CUDA outperforms ROCm by 10–30% for most compute-intensive ML workloads as of April 2026 (Thunder Compute). The exception is memory-bound large model inference: AMD Instinct MI300X and MI325X beat H100 for large dense model serving due to substantially higher memory capacity and bandwidth.

What does Triton actually abstract, and what does it leave exposed?

Triton abstracts custom GPU kernel code — kernels written in Triton’s Python DSL compile to both CUDA PTX and ROCm backends. Triton does not abstract library-level dependencies: cuDNN, TensorRT, and cuBLAS still require separate handling. It is a tool for new kernel development portability, not a migration tool for existing CUDA library dependencies.

How much does GPU vendor lock-in actually cost in engineering time?

A full production migration from CUDA to ROCm costs 6–12 months for a training-heavy workload with custom CUDA kernels. For inference-only workloads with standard PyTorch, the cost drops to weeks to months. Developer productivity overhead during the ramp period adds further cost due to ROCm’s thinner ecosystem compared to nearly two decades of CUDA community resources.

Should I build my new AI product on CUDA or try to be hardware-agnostic?

Default to standard PyTorch ops with torch.compile as the compilation path. This gives you CUDA performance now and Triton-backed portability for future hardware flexibility. Avoid writing custom CUDA kernels unless performance requirements specifically demand it. If custom kernels are necessary, use Triton rather than CUDA C++.

Is AMD’s MI300X a credible alternative to Nvidia H100 for inference workloads?

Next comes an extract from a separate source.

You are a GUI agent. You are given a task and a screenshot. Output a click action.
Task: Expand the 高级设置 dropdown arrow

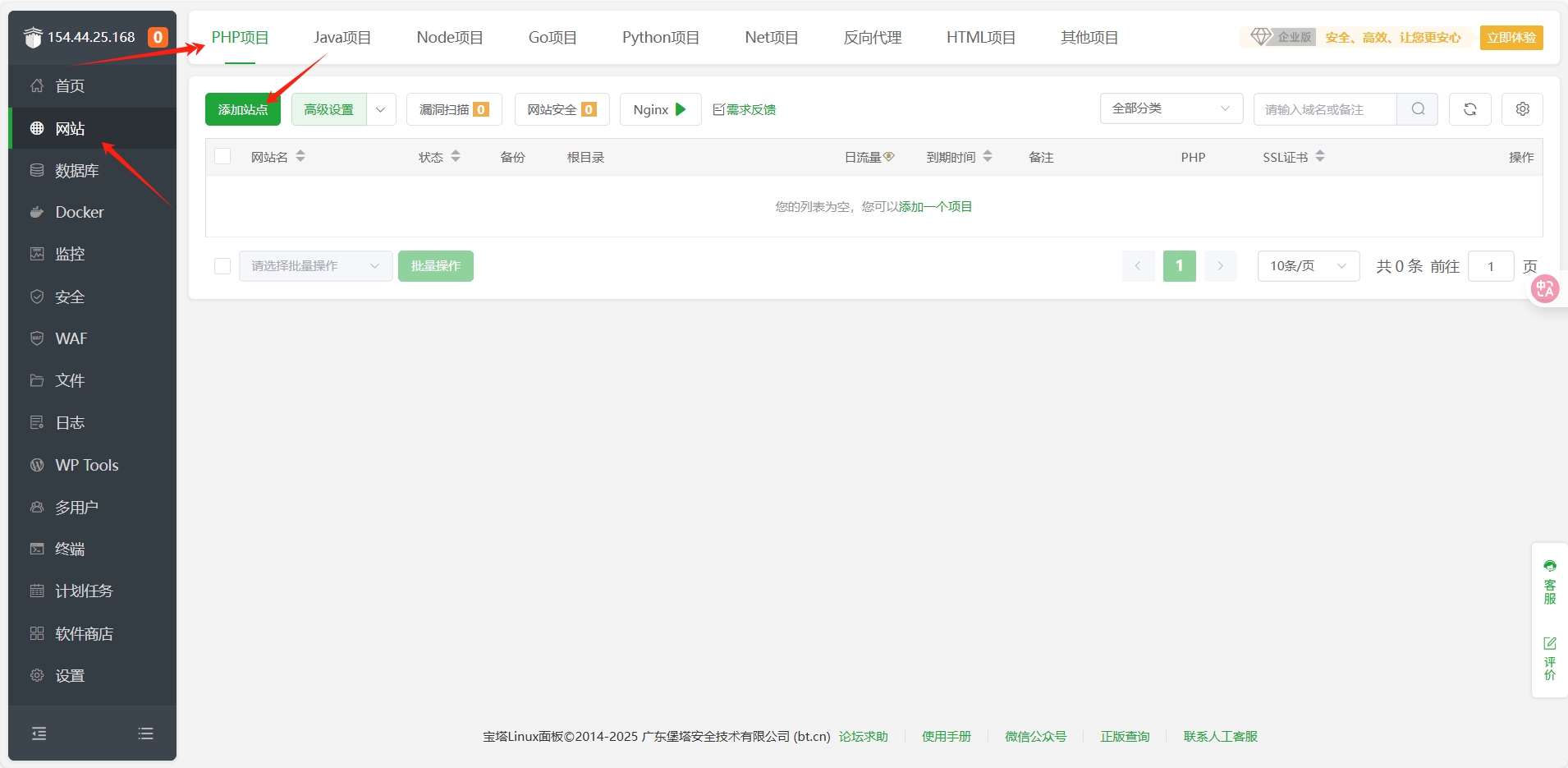click(381, 109)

For large dense model serving: yes — MI300X outperforms H100 in absolute performance and performance per dollar. Its 192GB HBM3 memory capacity and high memory bandwidth are decisive where memory is the bottleneck. For compute-bound training workloads, H100 retains a meaningful lead. The 15–40% hardware cost advantage makes MI300X viable for inference-dominated deployments once software-layer compatibility is confirmed.

What specific CUDA libraries are hardest to replace when migrating to ROCm?

From hardest to easiest: TensorRT (no direct ROCm equivalent — hardest gap), cuDNN (partially replaced by MIOpen — most ops covered, gaps on custom transformer operations), cuSPARSE (partially replaced by rocSPARSE — workload-specific validation required), cuBLAS (cleanly replaced by rocBLAS/hipBLASLt — mature equivalent with broad GEMM coverage as of ROCm 7.2).